My approach to this problem was quite simple. I wanted to try out different neural network models, and play around with the parameters to run into a good performing model. Trying to train a simple agent usign experience replay, fixed q target and use epsilon greedy method to promote exploration more than exploitaiton.

Since the situation has a number of states and action, exploitation gets model stuck at a point. Some cases were ending up in a state where the agent keeps turning left and right, in another to avoid a blue banana the agent keeps going back and forth instead of avoiding it and moving away.

For experience replay, it keeps previous 100 thousand steps and takes random batch of 64 steps to trian the model and slightly updates the target model every few steps.

Compared to the code I brought from the workspaces, at the end my final changes were on the neural network architecture, learning rate and tau. I made the neural network much mroe deep because in most cases it seemed the smaller network wasn't fast on learning. Possibly because the deeper network is able to pick on more details compared to the smaller ones. Secondly I made the learning rate and tau much larger, to once again improve the pace of learning.

At the end with the final changes the agent achieved 13+ average score by 1200th episode.
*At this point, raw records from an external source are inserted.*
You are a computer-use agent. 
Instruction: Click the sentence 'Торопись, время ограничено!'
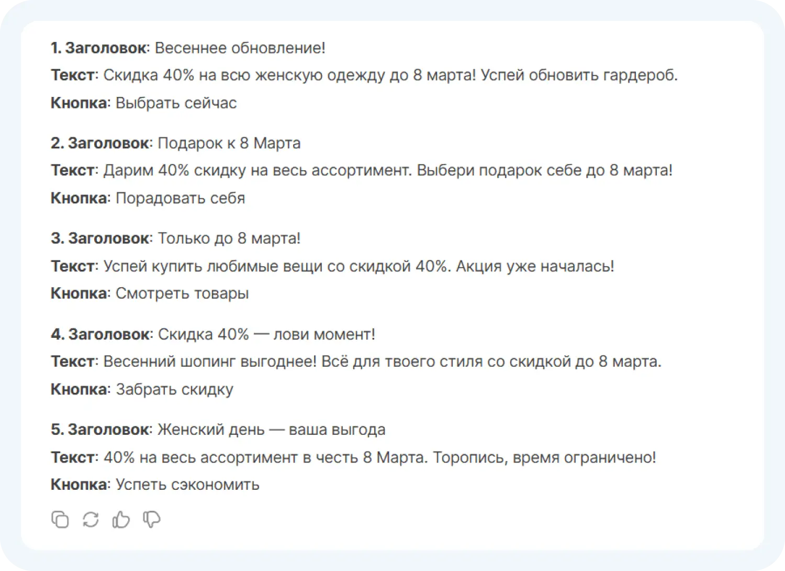(x=544, y=458)
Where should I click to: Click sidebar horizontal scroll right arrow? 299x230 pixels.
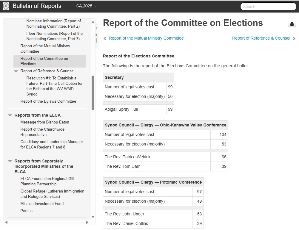pos(87,222)
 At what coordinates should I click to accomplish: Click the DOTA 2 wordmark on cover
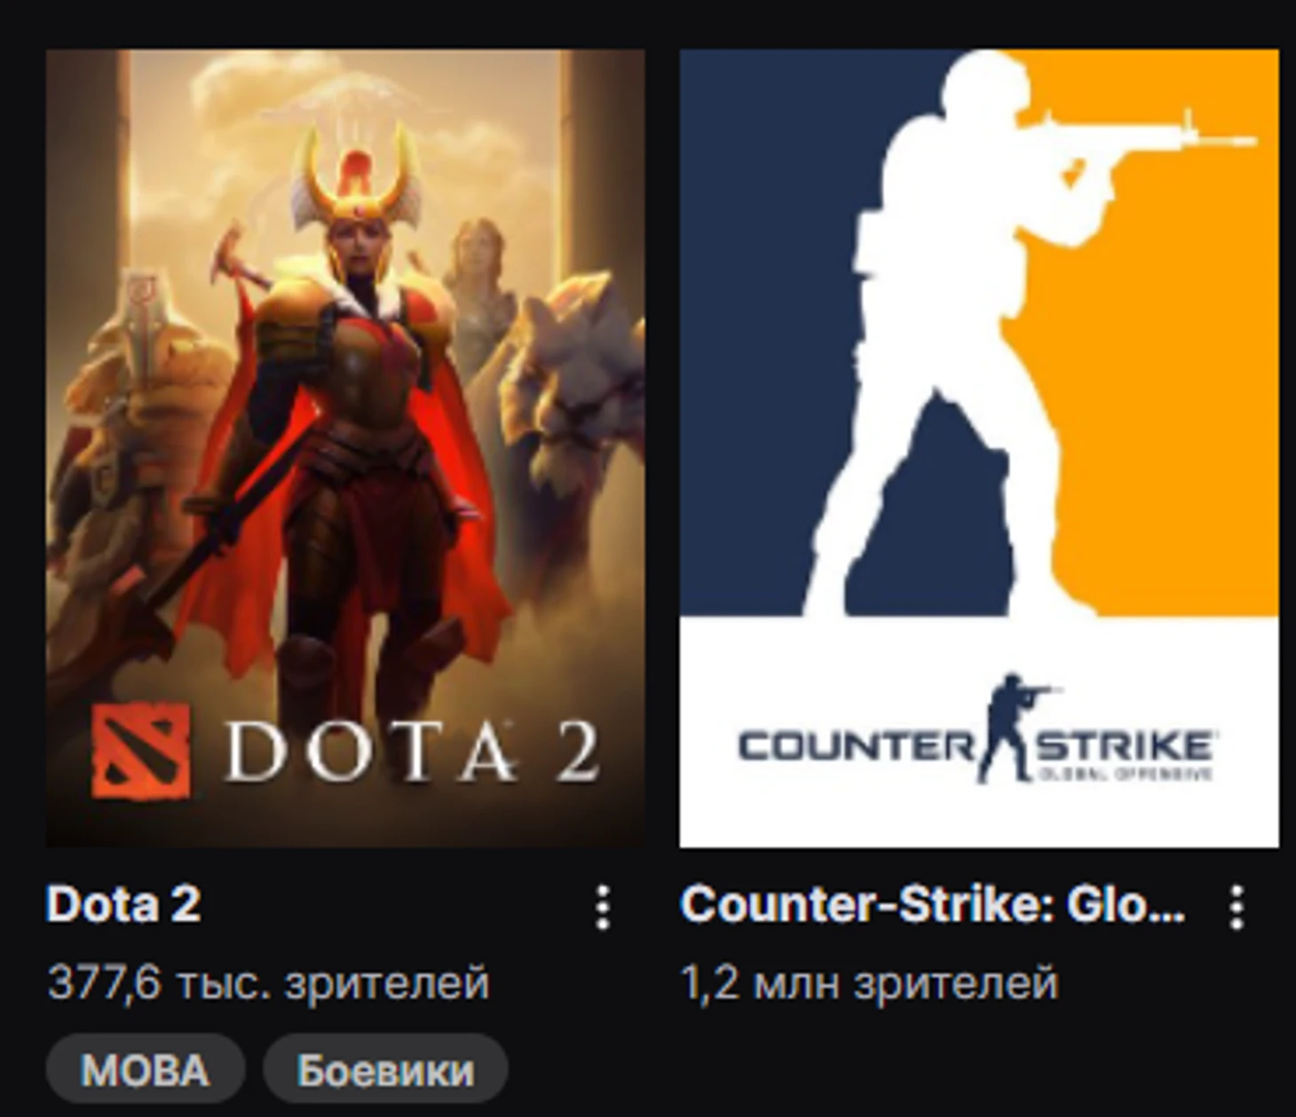[411, 751]
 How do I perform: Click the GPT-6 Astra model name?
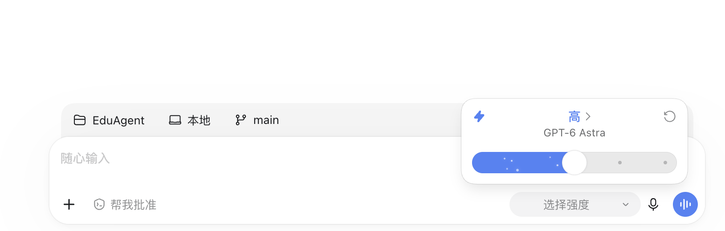pos(574,133)
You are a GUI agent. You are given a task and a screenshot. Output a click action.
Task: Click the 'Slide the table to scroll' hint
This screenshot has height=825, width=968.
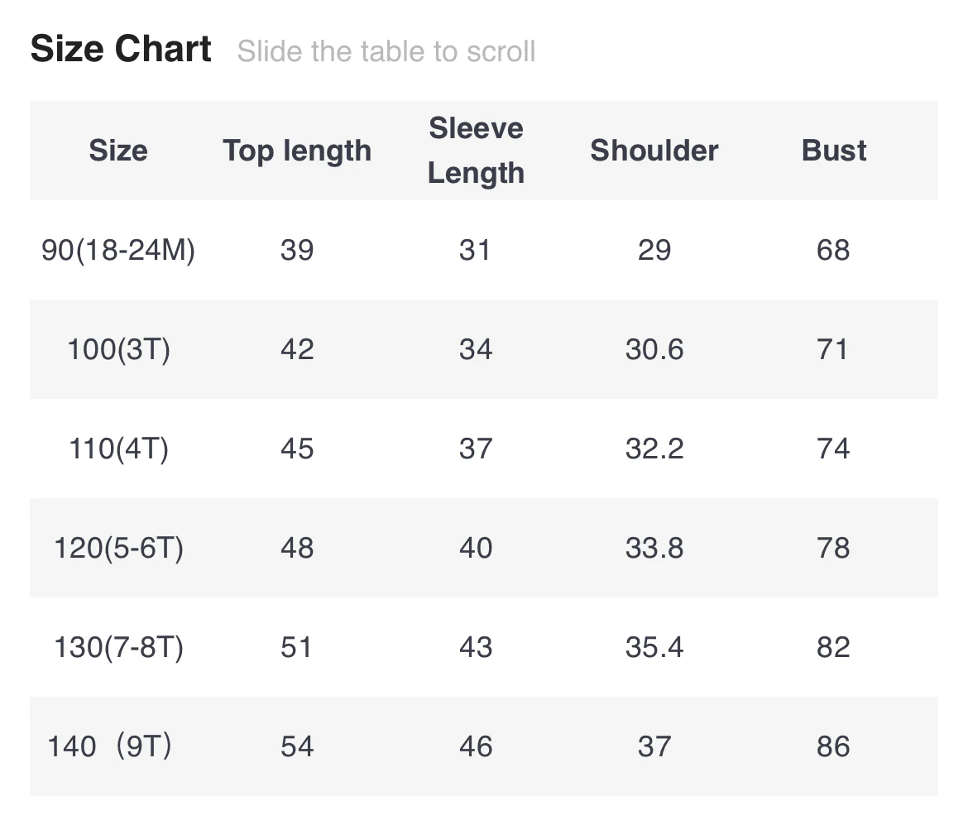pyautogui.click(x=386, y=51)
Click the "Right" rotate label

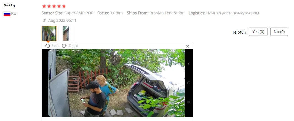[x=73, y=46]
Here is a glimpse of my trained agent navigating through the world:

The Gif's meant to be here :/

Problems and Improvement

While the goal of the project is obtained there are multiple places to improve. To begin with there could have been significant improvement if I made use of better alogrithms like Double DQN, Duelling DQN or Prioritized Experience Replay.

A common problem identified is that it does try to avoid the blue bananas but it still according to me at cases fails to achieve something even higher. For example in some cases maybe going pass a blue banana would result in getting more yellow bananas resulting and overall higher score. Or in some cases it just keeps going forward where there is nothing ahead. Sometimes it would get on the walls as well. It was suggested in my feedback that these overfitting problems could have been reduced by adapting regularization techniques such as L2 or Dropout.
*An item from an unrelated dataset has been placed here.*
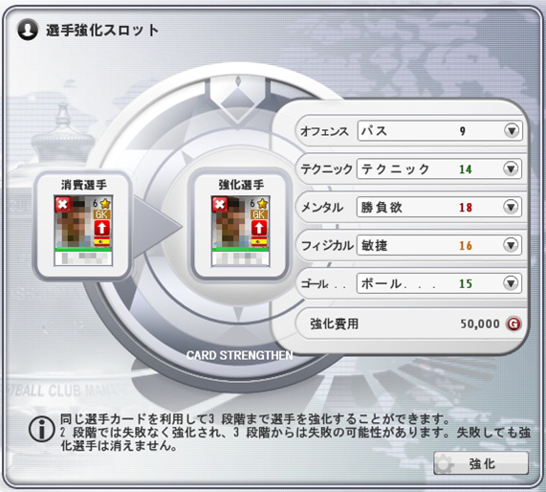Image resolution: width=546 pixels, height=492 pixels.
Task: Select the 強化選手 player card thumbnail
Action: click(240, 231)
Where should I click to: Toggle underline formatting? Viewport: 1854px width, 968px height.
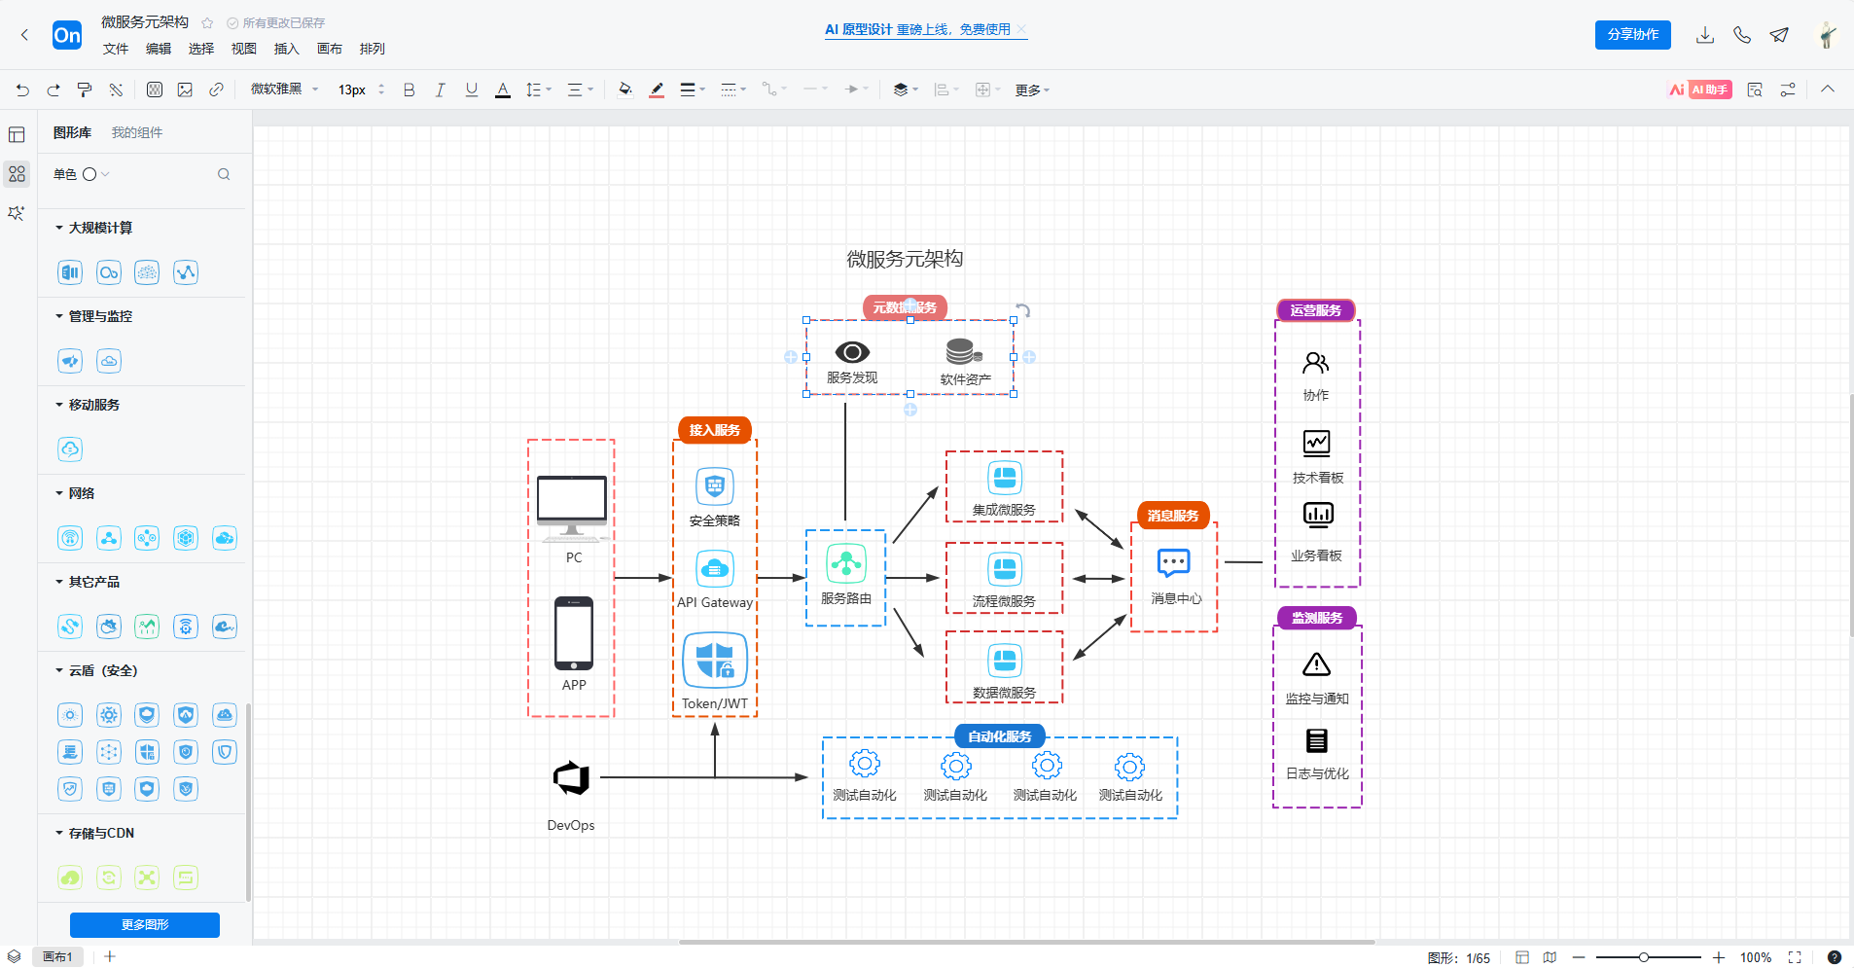click(472, 90)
The agent mostly chooses to go to its nearest yellow banana avoiding the blue ones direction in most cases, but in certain cases it could be that going through the blue banana would end up resulting it to get even more yellow bananas. While discount rate during training I used was already high, but it could posibly been improved if we did Prioritized Experience Replay. As it would work more on the TD errors.

For reducing the moves toward an empty area, we could introduce a small penalty for moves where you dont collect anything. This could help the agent to learn to pick more bananas in fewer steps. But another thing that could help is using Double DQN as it helps avoid overestimation of the Q-value.
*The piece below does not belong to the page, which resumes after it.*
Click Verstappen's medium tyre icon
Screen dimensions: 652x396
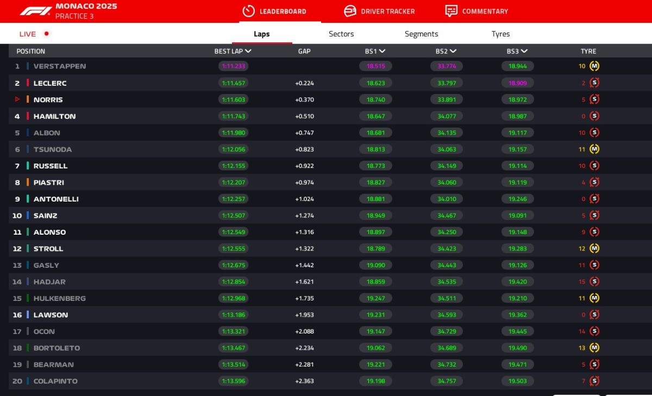(x=594, y=66)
Another point mentioned in my project feeback was that the network architecture was a bit of an overkill. A much smaller network could possibly have obtained the same achievement in a bit more episodes, and on the long run this is something that would be more preferable compared to a large network. Which is indeed true, as shared before the large network ends up sort of overfitting. While it achieves the goal, the performance can't really be marked as the optimum performance. Exploring other algorithms could have helped improve the performance much better.

Thank you

It was only possible for me to do the project because of all the resources provided by Udacity. Starting from the amazing environment to the starting code for training the agent greatly helped me to quickly get into actually playing with the agent. I hope to explore more once I am done with nanodegree program.